JP-A-6-134648 Japanese Patent Laid-Open No. 5-318275 JP-A 63-2645

  However, the method of cooling the tool as in the above-described conventional example has a problem that the temperature of the tool is not constant and is thermally displaced when there is a change in cutting heat during machining. When the tool temperature during actual machining is measured, for example, a graph as shown in FIG. 4 is obtained. FIG. 4 shows the result of measuring the temperature of a tool when an end face turning is performed from the outside of the workpiece toward the center at a cutting depth of 10 μm, a spindle rotation speed of 3800 rpm, and a scanning speed of 50 μm / s. It is a graph which shows. From this graph, it can be seen that after the temperature of the tool rises from the start of machining, the temperature of the tool decreases toward the center of the workpiece, and the temperature cannot be kept constant by the method of cooling the tool.

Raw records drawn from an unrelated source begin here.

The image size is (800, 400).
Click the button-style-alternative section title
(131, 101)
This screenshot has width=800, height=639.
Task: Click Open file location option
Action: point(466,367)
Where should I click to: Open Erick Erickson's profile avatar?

  Further, the method of forming the tool with the low thermal expansion material has a problem that the cost is increased.

  In the method using the temperature sensor, there is a problem that the measurement accuracy is deteriorated because the cutting oil used at the time of processing adheres to the temperature sensor, and there is a problem that it is necessary to set up the temperature sensor every time the tool is changed.

  An object of the present invention is to provide a machining method and a machining apparatus capable of correcting a thermal displacement of a tool due to cutting heat during machining without using a special tool or a temperature sensor and improving machining accuracy. Is.

  To achieve the above object, a machining method according to the present invention is a machining method for machining a workpiece by a tool driven according to a machining program, wherein a first removal amount per unit time is calculated based on the machining program. A step, a second step of calculating a temperature change of the tool being processed from the removal amount, a third step of estimating a thermal displacement amount of the tool from the temperature change, and canceling out the thermal displacement amount of the tool A fourth step of correcting the command value of the machining program as described above.

  The processing apparatus of the present invention is a processing apparatus that rotates a workpiece in accordance with a processing program and drives the tool in a cutting direction and a scanning direction to perform end face turning processing. Based on the processing program, the removal amount per unit time Means for calculating the thermal displacement amount of the tool from the removal amount, and means for correcting the command value of the machining program so as to cancel out the thermal displacement amount of the tool. And

  Since the amount of removal per unit time is calculated based on the machining program and the thermal displacement of the tool due to cutting heat is estimated, the thermal displacement of the tool during machining can be corrected without using a special tool or sensor. Enables high-precision processing at low cost.

  The best mode for carrying out the present invention will be described with reference to the drawings.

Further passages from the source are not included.